Позавтракав вместе с семьей, Кязым вынес остатки мамалыги и стал
кормить собаку, молча дожидавшуюся своего часа у порога кухонной веранды.
Небольшими ломтями он бросал ей мамалыгу, чтобы она не подавилась от
жадности. Лоснясь на солнце черной шерстью, она, благодарно помахивая
хвостом, клацая зубами, ловила добычу и почти мгновенно ее проглатывала.
Потом он вымыл руки и оседлал лошадь.
-- Соли купи, раз уж ты едешь туда, -- сказала жена и, вынеся мешочек,
попыталась приторочить его к седлу. Но он взял у нее мешочек и сунул его в
карман. Он знал, что в доме еще достаточно соли, но жена этой просьбой как
бы привязывала его к семье, от которой, как ей казалось, он все норовит
оторваться ради каких-то особых мужских или общечегемских дел.
Он отвязал лошадь, молча перекинул через седло свое легкое, сильное
тело и зарысил через двор на верхнечегемскую дорогу.

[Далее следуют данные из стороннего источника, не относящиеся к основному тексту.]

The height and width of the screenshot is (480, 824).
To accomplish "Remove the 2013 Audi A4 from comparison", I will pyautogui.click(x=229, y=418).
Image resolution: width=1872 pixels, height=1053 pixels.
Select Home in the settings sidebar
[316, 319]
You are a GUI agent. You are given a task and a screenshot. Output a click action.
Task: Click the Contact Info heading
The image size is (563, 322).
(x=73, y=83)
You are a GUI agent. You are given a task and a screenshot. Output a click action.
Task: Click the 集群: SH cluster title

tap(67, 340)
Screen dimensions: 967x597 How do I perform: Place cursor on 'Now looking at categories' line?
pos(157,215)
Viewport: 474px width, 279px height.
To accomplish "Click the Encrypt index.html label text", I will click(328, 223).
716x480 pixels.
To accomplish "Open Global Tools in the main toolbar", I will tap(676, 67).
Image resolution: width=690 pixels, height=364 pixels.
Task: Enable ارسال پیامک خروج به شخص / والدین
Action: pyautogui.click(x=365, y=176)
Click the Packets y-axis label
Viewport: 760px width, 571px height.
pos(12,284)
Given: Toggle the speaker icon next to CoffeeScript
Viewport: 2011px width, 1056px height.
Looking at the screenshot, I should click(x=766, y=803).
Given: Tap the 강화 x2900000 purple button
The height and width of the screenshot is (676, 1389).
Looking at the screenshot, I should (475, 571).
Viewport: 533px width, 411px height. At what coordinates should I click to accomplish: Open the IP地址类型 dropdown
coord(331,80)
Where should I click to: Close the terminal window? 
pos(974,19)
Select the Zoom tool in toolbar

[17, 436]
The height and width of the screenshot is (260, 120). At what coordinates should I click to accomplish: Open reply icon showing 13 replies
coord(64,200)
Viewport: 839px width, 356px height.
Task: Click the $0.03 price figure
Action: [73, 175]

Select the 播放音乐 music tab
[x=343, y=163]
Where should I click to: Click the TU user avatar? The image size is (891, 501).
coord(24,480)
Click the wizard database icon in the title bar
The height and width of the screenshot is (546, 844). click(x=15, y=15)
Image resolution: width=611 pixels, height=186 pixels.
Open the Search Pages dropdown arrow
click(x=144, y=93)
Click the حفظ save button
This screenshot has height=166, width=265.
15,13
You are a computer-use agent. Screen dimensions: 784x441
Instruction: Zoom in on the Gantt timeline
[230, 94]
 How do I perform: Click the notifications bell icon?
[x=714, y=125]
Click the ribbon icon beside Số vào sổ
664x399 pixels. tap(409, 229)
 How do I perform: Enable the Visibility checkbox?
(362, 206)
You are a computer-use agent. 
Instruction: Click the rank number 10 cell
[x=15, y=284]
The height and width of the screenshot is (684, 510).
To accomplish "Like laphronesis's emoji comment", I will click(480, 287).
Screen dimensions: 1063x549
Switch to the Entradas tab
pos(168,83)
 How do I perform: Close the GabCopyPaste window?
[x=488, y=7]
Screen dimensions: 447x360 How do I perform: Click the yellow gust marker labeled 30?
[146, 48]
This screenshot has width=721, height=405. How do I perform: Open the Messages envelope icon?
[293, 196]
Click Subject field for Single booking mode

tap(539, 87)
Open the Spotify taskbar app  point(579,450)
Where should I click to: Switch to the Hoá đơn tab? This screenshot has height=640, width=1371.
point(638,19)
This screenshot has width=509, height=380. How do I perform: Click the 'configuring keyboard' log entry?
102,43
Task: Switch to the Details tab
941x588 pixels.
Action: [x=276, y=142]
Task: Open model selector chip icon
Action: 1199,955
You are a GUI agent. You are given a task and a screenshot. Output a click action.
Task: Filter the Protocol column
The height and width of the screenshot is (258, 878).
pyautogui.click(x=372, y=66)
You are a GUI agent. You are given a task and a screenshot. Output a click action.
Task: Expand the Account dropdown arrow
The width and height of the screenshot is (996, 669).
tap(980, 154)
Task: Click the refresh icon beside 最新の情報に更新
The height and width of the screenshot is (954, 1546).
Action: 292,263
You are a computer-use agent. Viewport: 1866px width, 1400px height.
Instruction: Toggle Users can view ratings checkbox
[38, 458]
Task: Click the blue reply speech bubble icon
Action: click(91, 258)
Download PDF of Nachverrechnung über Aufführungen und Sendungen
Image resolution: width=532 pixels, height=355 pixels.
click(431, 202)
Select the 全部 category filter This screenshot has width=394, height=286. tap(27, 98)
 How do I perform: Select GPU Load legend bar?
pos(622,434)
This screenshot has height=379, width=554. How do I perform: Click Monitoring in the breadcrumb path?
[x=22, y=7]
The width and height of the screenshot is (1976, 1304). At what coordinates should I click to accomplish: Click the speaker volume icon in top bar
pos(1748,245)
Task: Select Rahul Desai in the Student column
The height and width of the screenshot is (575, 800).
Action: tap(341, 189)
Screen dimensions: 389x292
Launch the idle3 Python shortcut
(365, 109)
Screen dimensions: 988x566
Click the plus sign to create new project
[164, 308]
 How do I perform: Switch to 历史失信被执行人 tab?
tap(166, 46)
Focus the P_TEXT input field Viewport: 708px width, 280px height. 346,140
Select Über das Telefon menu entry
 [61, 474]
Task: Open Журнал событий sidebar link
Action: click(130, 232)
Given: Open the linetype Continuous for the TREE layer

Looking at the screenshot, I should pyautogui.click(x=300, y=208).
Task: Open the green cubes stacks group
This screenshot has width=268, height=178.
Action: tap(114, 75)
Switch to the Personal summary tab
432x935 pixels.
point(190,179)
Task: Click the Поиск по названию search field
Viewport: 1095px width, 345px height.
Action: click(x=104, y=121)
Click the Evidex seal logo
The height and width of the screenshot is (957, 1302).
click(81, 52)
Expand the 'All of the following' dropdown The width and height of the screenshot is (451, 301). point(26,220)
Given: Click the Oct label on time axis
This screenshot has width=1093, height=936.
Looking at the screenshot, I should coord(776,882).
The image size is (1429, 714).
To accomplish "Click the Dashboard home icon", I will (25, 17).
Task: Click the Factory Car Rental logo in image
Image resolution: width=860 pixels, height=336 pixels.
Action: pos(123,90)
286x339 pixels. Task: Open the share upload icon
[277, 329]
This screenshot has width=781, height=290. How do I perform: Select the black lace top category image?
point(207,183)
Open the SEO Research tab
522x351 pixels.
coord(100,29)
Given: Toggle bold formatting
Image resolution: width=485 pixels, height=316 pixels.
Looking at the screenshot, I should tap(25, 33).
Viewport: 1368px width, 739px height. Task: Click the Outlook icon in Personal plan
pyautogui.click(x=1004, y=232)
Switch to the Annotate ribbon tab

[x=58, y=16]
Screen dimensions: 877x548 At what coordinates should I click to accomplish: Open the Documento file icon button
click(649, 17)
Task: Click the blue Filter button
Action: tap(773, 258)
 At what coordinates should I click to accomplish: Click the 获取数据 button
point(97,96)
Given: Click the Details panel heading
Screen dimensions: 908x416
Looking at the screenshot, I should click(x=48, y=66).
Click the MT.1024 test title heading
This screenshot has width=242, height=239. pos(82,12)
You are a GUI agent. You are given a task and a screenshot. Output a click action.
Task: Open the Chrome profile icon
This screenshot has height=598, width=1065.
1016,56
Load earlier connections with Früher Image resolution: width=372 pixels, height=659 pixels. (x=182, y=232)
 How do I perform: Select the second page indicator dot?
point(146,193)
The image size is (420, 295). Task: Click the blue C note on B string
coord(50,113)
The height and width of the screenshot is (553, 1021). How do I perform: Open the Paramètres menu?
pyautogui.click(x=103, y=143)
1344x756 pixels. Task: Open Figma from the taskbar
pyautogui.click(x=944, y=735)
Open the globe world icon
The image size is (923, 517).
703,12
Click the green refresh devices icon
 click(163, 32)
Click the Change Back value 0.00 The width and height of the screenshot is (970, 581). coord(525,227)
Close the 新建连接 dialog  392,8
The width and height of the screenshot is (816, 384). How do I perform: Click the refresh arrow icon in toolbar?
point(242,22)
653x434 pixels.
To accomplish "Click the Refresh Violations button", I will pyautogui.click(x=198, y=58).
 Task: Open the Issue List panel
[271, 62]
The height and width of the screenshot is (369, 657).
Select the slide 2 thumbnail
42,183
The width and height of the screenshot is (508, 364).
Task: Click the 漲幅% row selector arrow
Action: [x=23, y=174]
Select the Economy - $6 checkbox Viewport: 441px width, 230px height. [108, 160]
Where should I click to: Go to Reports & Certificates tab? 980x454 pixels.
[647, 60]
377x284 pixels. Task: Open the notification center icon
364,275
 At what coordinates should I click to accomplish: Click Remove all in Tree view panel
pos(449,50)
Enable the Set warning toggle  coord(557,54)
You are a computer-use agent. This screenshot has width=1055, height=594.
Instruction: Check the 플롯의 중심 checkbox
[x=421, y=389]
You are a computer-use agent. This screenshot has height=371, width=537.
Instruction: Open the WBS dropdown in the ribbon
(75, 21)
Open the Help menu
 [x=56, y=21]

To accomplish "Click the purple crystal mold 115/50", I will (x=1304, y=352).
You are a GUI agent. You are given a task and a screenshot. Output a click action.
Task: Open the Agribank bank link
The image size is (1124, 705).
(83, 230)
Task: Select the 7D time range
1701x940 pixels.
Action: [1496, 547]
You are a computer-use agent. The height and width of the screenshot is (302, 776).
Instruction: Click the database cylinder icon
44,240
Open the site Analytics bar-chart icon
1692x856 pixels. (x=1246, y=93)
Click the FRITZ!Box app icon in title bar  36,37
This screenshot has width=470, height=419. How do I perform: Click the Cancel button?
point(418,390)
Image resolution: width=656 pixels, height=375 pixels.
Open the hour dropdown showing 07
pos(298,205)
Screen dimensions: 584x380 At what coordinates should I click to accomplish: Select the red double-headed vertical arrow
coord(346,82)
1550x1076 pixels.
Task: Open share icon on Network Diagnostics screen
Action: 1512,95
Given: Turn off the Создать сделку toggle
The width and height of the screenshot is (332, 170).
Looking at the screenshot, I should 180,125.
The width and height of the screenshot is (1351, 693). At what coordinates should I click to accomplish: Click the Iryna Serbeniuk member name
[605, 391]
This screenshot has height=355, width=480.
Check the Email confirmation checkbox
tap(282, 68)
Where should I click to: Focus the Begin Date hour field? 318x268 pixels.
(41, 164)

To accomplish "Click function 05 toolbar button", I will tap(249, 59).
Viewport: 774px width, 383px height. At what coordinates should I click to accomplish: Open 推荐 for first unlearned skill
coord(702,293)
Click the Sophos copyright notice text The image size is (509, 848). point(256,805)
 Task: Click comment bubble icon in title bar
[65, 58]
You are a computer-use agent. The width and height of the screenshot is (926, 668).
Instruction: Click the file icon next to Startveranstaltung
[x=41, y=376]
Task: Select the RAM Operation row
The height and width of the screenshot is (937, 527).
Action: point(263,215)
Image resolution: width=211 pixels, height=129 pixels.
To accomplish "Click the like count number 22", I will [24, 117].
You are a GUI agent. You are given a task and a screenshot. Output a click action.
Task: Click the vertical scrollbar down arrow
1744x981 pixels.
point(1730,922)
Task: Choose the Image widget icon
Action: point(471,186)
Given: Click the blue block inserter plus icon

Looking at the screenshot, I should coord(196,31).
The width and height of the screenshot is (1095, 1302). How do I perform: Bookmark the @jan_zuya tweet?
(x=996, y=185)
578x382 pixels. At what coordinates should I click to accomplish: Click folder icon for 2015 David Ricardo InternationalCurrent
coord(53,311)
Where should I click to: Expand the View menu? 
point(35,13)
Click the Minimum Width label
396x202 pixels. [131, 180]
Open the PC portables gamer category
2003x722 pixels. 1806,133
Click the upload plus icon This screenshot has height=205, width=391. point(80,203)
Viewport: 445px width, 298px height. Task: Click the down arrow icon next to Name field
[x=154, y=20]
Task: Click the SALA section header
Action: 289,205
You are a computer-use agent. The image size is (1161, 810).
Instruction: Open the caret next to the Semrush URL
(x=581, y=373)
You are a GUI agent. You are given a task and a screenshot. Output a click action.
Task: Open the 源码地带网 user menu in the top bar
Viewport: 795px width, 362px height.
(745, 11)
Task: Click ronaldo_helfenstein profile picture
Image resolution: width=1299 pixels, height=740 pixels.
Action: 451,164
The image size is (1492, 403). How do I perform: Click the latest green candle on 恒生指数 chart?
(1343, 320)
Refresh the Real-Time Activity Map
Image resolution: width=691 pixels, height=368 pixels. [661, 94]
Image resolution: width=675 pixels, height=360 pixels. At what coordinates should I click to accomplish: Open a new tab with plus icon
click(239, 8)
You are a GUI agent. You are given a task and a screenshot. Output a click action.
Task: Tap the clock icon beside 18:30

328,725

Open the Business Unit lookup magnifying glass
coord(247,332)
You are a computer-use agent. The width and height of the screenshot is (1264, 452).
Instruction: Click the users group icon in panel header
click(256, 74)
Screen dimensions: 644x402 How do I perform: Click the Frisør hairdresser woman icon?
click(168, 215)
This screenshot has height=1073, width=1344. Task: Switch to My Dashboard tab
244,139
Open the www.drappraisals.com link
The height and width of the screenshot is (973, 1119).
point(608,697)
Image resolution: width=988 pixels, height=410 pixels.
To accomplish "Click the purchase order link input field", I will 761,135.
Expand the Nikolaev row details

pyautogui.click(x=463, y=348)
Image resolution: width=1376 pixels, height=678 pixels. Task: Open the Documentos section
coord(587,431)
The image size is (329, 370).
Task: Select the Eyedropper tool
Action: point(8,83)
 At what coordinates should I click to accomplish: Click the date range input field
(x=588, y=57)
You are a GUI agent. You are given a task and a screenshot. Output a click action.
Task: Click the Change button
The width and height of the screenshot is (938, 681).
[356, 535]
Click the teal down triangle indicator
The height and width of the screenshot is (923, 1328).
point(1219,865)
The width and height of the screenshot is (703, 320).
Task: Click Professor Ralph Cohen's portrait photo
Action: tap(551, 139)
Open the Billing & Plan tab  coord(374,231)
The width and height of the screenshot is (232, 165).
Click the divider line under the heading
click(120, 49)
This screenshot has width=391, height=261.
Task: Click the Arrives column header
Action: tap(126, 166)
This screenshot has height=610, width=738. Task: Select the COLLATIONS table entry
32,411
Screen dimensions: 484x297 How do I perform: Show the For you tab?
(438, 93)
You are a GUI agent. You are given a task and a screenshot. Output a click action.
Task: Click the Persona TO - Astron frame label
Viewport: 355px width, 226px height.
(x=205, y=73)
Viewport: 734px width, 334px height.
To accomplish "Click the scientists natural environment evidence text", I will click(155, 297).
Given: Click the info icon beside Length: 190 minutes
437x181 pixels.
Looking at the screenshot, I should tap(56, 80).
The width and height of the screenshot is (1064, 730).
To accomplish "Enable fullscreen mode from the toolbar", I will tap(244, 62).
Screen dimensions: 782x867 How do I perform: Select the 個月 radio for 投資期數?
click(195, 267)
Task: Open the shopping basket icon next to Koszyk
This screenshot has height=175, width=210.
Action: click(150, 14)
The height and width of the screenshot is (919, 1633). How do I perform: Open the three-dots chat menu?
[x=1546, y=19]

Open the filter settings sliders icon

Минут через сорок он въехал в сельсоветовский двор и, привязав лошадь у
коновязи, поднялся в правление колхоза. Две счетоводки, одна -- молодая
девушка, а другая -- женщина его возраста, склонившись к своим столам,
щелкали счетами. Казалось, их печальные лица все еще излучали траур по
арестованному бухгалтеру.
-- У себя? -- кивнул он на председательскую дверь.
-- Да, -- ответили обе, вставшие при его появлении. Лицо той, что была
старше, тихо оживилось отсветом далекой нежности. Он рукой им показал, чтобы
они садились, и прошел в кабинет председателя.
Эта женщина, его ровесница, всю жизнь любила Кязыма, о чем он,
вероятно, никогда не догадывался. В юности она считала его настолько умнее и
красивее себя, что никогда ни ему, ни кому другому не раскрывалась в своей
любви. Она считала, что он достоин какой-то необыкновенной девушки, и у него
как будто была какая из села Атары и между ними было слово -- так говорили
люди. Но та девушка вдруг вышла замуж за другого человека, а Кязым через
много лет женился на своей теперешней жене. Что там случилось, она не знала.
Прошли годы, она сама вышла замуж, народила детей, но чувство не прошло,
прошла боль, и она продолжала издали следить за его жизнью и тревожиться за
него, потому что знала, что у него больное сердце.
Минут двадцать он находился в кабинете председателя, и сейчас обе
женщины удивлялись, что из кабинета не доносится голосов. Ясно было, что там
нарочно говорят очень тихо. Наконец скрипнул отодвинутый стул, и они
услышали голос Кязыма:
-- Только чтобы ни один человек не знал, иначе все сорвется...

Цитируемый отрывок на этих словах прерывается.